■ **Activity**
Below is a listing; reproduce each line of it exactly.

********

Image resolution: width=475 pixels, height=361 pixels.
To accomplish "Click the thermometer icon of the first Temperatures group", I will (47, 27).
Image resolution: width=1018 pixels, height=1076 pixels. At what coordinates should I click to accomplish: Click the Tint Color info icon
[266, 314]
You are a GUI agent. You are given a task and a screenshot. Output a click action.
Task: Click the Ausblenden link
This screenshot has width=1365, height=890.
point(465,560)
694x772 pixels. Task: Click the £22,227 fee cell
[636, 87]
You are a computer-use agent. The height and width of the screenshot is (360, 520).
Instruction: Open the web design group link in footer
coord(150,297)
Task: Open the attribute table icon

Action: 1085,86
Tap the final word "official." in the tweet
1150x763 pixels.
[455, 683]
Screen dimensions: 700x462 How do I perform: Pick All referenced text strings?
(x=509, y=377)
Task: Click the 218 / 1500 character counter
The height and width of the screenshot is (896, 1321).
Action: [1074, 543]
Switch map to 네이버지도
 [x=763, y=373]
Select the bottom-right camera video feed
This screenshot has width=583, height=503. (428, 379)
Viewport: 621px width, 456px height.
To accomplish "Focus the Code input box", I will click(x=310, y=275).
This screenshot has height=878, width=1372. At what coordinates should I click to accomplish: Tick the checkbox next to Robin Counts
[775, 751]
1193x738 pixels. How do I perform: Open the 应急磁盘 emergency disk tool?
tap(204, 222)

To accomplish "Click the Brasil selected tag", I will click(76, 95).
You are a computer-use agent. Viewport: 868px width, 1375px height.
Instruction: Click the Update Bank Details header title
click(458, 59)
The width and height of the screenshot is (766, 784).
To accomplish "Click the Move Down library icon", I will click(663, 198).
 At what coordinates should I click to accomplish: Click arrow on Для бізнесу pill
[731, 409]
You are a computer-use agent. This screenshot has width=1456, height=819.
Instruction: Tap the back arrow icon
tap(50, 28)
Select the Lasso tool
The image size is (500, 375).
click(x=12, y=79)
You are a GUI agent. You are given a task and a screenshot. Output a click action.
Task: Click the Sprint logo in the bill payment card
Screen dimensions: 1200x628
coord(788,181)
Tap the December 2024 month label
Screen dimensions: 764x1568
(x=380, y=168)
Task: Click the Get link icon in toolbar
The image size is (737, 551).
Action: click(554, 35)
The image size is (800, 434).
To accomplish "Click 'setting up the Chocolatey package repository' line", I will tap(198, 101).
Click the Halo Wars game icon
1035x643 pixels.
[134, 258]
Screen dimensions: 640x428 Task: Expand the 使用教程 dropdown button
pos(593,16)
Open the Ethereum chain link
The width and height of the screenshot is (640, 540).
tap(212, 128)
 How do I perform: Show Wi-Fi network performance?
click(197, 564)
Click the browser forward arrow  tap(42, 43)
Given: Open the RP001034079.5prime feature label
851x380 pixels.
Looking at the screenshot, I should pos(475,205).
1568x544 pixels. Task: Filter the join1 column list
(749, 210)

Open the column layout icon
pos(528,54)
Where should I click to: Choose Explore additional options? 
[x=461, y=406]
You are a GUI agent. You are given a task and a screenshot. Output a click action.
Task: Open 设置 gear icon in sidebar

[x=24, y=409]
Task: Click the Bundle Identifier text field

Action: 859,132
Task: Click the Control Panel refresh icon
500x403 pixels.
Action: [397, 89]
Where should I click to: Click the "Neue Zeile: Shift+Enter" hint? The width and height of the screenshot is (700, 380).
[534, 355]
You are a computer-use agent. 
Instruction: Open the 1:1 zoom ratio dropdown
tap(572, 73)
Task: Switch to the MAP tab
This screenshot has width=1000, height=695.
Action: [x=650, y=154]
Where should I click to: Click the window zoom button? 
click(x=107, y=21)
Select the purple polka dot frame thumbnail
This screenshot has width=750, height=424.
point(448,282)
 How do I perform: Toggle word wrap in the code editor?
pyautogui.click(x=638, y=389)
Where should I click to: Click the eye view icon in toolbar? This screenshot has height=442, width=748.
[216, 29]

********

■ **Result**
Image resolution: width=475 pixels, height=361 pixels.
To accomplish "Click the thermometer icon of the first Temperatures group", I will (47, 27).
Image resolution: width=1018 pixels, height=1076 pixels. At what coordinates should I click to accomplish: Click the Tint Color info icon
[266, 314]
You are a GUI agent. You are given a task and a screenshot. Output a click action.
Task: Click the Ausblenden link
This screenshot has width=1365, height=890.
point(465,560)
694x772 pixels. Task: Click the £22,227 fee cell
[636, 87]
You are a computer-use agent. The height and width of the screenshot is (360, 520).
Instruction: Open the web design group link in footer
coord(150,297)
Task: Open the attribute table icon

Action: 1085,86
Tap the final word "official." in the tweet
1150x763 pixels.
[455, 683]
Screen dimensions: 700x462 How do I perform: Pick All referenced text strings?
(x=509, y=377)
Task: Click the 218 / 1500 character counter
The height and width of the screenshot is (896, 1321).
Action: [1074, 543]
Switch map to 네이버지도
 [x=763, y=373]
Select the bottom-right camera video feed
This screenshot has width=583, height=503. (428, 379)
Viewport: 621px width, 456px height.
To accomplish "Focus the Code input box", I will click(x=310, y=275).
This screenshot has height=878, width=1372. At what coordinates should I click to accomplish: Tick the checkbox next to Robin Counts
[775, 751]
1193x738 pixels. How do I perform: Open the 应急磁盘 emergency disk tool?
tap(204, 222)

To accomplish "Click the Brasil selected tag", I will click(76, 95).
You are a computer-use agent. Viewport: 868px width, 1375px height.
Instruction: Click the Update Bank Details header title
click(458, 59)
The width and height of the screenshot is (766, 784).
To accomplish "Click the Move Down library icon", I will click(663, 198).
 At what coordinates should I click to accomplish: Click arrow on Для бізнесу pill
[731, 409]
You are a computer-use agent. This screenshot has width=1456, height=819.
Instruction: Tap the back arrow icon
tap(50, 28)
Select the Lasso tool
The image size is (500, 375).
click(x=12, y=79)
You are a GUI agent. You are given a task and a screenshot. Output a click action.
Task: Click the Sprint logo in the bill payment card
Screen dimensions: 1200x628
coord(788,181)
Tap the December 2024 month label
Screen dimensions: 764x1568
(x=380, y=168)
Task: Click the Get link icon in toolbar
The image size is (737, 551).
Action: click(554, 35)
The image size is (800, 434).
To accomplish "Click 'setting up the Chocolatey package repository' line", I will tap(198, 101).
Click the Halo Wars game icon
1035x643 pixels.
[134, 258]
Screen dimensions: 640x428 Task: Expand the 使用教程 dropdown button
pos(593,16)
Open the Ethereum chain link
The width and height of the screenshot is (640, 540).
tap(212, 128)
 How do I perform: Show Wi-Fi network performance?
click(197, 564)
Click the browser forward arrow  tap(42, 43)
Given: Open the RP001034079.5prime feature label
851x380 pixels.
Looking at the screenshot, I should pos(475,205).
1568x544 pixels. Task: Filter the join1 column list
(749, 210)

Open the column layout icon
pos(528,54)
Where should I click to: Choose Explore additional options? 
[x=461, y=406]
You are a GUI agent. You are given a task and a screenshot. Output a click action.
Task: Open 设置 gear icon in sidebar

[x=24, y=409]
Task: Click the Bundle Identifier text field

Action: 859,132
Task: Click the Control Panel refresh icon
500x403 pixels.
Action: [397, 89]
Where should I click to: Click the "Neue Zeile: Shift+Enter" hint? The width and height of the screenshot is (700, 380).
[534, 355]
You are a computer-use agent. 
Instruction: Open the 1:1 zoom ratio dropdown
tap(572, 73)
Task: Switch to the MAP tab
This screenshot has width=1000, height=695.
Action: [x=650, y=154]
Where should I click to: Click the window zoom button? 
click(x=107, y=21)
Select the purple polka dot frame thumbnail
This screenshot has width=750, height=424.
point(448,282)
 How do I perform: Toggle word wrap in the code editor?
pyautogui.click(x=638, y=389)
Where should I click to: Click the eye view icon in toolbar? This screenshot has height=442, width=748.
[216, 29]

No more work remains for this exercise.